And note that the target array is the sorted version of the source array. How good is this algorithm? Let's do some analysis.

Analysis

For the purposes of this analysis, we'll say that there are n elements we want to sort, and that there are m possible keys. The performance of this algorithm will be affected by both of these variables, which can vary independently.

This algorithm is not in-place, because it requires the ancillary arrays to store the counters and offsets; it also requires a target array into which to place its result. The total amount of memory required is Θ(m) for the counters and offsets — one integer for each of the possible keys — plus Θ(n) for the target array. So we'd say that the memory requirement, above and beyond the source array, is Θ(n + m).

To determine the running time of the algorithm, we'll consider the steps separately.

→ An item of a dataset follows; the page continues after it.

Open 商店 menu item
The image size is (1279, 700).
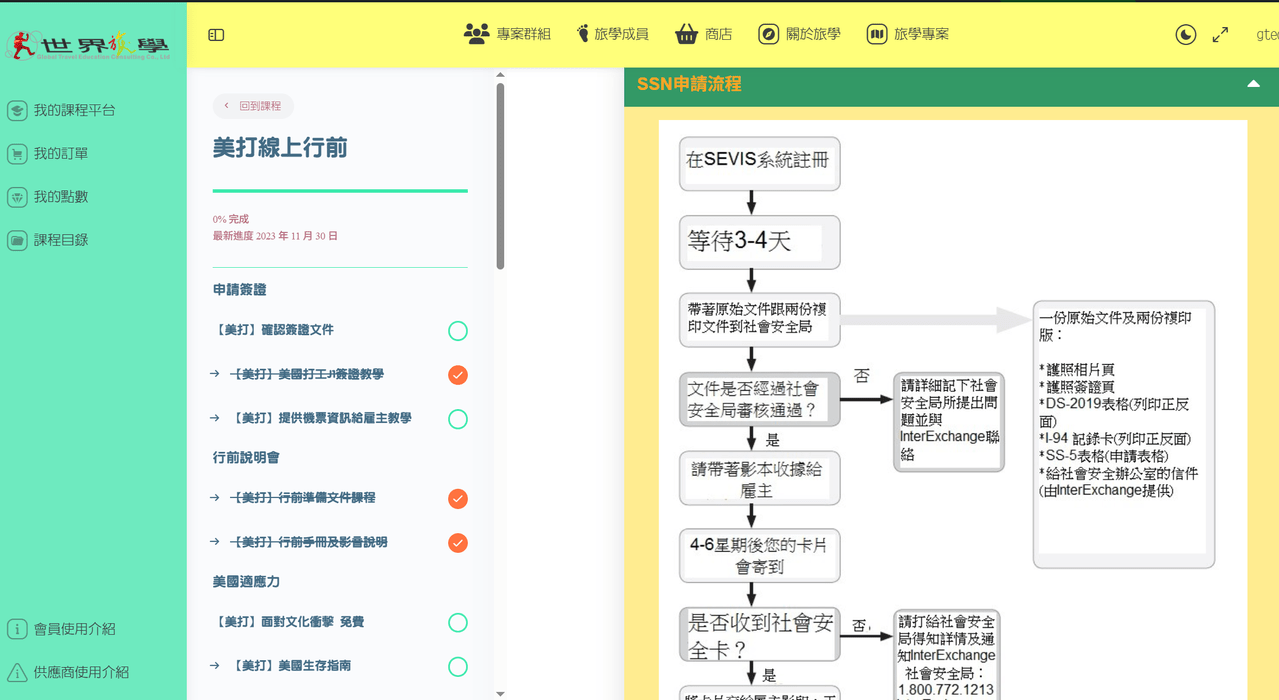[x=703, y=34]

Step	Running Time	Commentary
Initializing counters	Θ(m)	We first have to initialize all of the counters to zero. There are m of them.
Counting occurrences	Θ(n)	Here, we iterate through the n elements and incrementing the appropriate counter for each one.
Determining offsets	Θ(m)	The offsets are determined by iterating through the counters and adding each one to a running sum. There are m counters and m offsets.
Copying elements into target	Θ(n)	There are n elements to copy, each of which can be copied into the right position in Θ(1) time, because the offset tells us definitively what that position is.
TOTAL	Θ(n + m)

The big question, of course, is whether this is a good result. How good (or bad) is Θ(n + m)? Generally, it depends very much on what m is. What this analysis tells us is that this algorithm would be a very interesting choice if and only if the number of elements n is large and the number of possible keys m is small. If, for example, the keys are arbitrary 32-bit integers, we would need over four billion counters and offsets! But if we had a large number of elements with keys in the range 0..9, this algorithm would potentially be a good choice. When n >> m, this algorithm is more or less linear with respect to n: just what we've been looking for, albeit only in a very narrowly-defined circumstance.

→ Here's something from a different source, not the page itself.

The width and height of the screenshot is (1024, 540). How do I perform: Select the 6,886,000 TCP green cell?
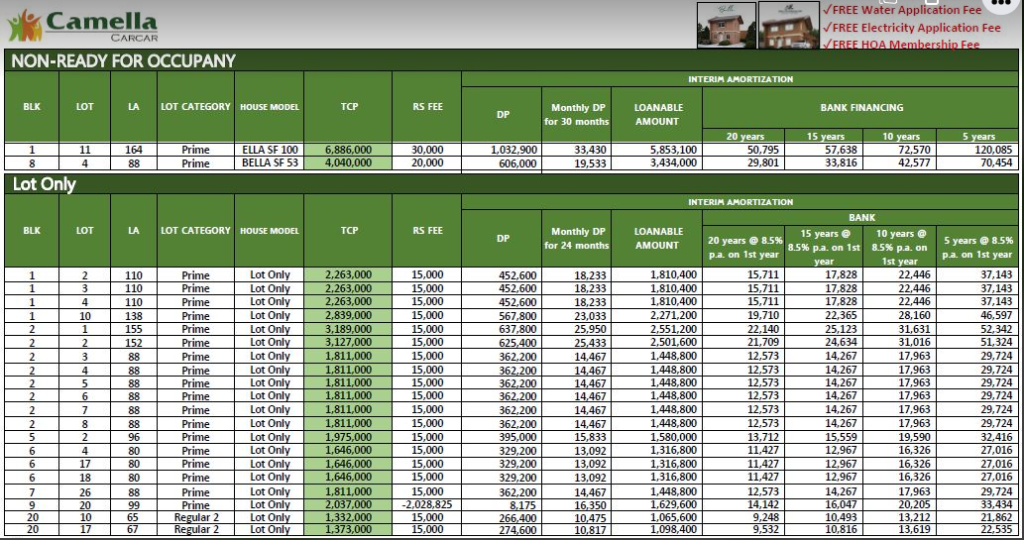(348, 150)
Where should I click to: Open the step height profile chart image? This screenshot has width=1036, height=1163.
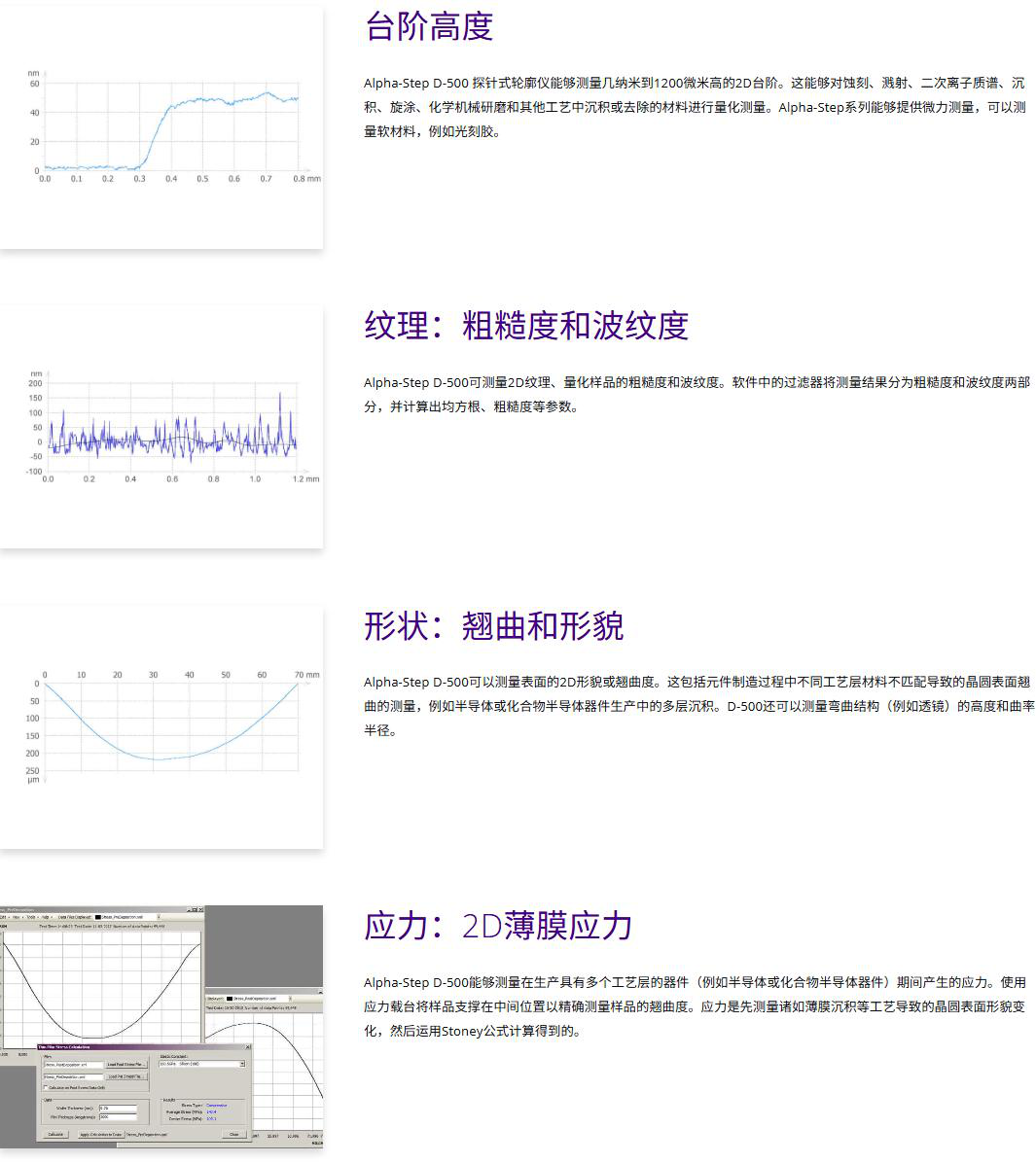[x=161, y=126]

Note, also, that this algorithm is stable. Given multiple elements that have the same key, we'd iterate through them and also copy them into the target array in a left-to-right fashion. As we'll see, this turns out to be an important fact.

Radix sort

While counting sort sounds at first like a promising choice, some analysis leads us to the grim conclusion that it's only useful in an extremely narrow circumstance: when we have a large number of elements with integer keys that are in a very small range. Suppose we wanted to sort students by their UCI student ID numbers. UCI student IDs are eight-digit numbers, so counting sort would be a severely impractical choice, because it would need 100,000,000 counters and offsets; in that case, the m dwarfs the n and we'd be crazy to use counting sort.

All is not lost, though; we just have to be a little more creative. To keep the example simpler, suppose we had this sequence of three-digit positive integers and we wanted to sort them — though what we're about to see would work on eight-digit student ID numbers, as well.

315

412

597

264

531

587

972

935

239

842

To perform a counting sort on these would be silly; we'd need many more counters and offsets than we have elements to sort. But there is a trick we could employ: sort by a single digit at a time. If we're careful about how we do it, we can make it work. Then the only question will be whether it works well or not.

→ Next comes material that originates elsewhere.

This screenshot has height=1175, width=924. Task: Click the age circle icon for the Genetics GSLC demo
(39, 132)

An algorithm that can sort elements one digit at a time is called radix sort — or, more specifically, least-significant-digit radix sort. (There is also a most-significant-digit radix sort, which works somewhat differently, and is beyond the scope of our work here.) Here's how radix sort works:

Choose a radix, which is the weight of each digit that we want to sort by. If we wanted to sort by one base-10 digit at a time, the radix would be 10. (In practice, we might also choose a power of 2, such as 16, which would make some of the algorithm's calculations run faster.)
Given that radix and an array of elements to sort, sort the elements based only on the least-significant (i.e., rightmost) digit. If the radix is 10, we're talking about the rightmost base-10 digit, so we would treat 412 as coming before 315, since the last digit of 412 is 2 and the last digit of 315 is 5.
Next, we'll sort the elements again by the next-least-significant digit (i.e., the digit to the left of the rightmost digit). Again, we'll ignore the other digits and focus only on the one we're presently interested in.
We'll continue sorting the elements by one digit at a time until we finally sort by the most-significant (i.e., leftmost) digit.

At first blush, this sounds like it couldn't possibly work, because whatever work we do in the first pass — sorting by the least-significant digit — will be undone in the second. And if we weren't careful, that would be true. But here's the important thing: If we use a stable sorting algorithm each time we sort by one digit, then the right thing happens automatically. During the second pass, when two elements have the same second-least-significant digit, their relative order will be maintained; that relative order will be correct already for the least-significant digit. The numbers 315 and 412 in our example sequence will be swapped (412 before 315) in the first pass, and remain unchanged in the second pass. So, ultimately, when the i^th pass is completed, the element will be sorted by their i least-significant digits.

A handy sorting algorithm we could use in each pass would be counting sort, which we saw previously. If the radix is small, the number of possible keys will be quite small, which is precisely the circumstance where counting sort excels.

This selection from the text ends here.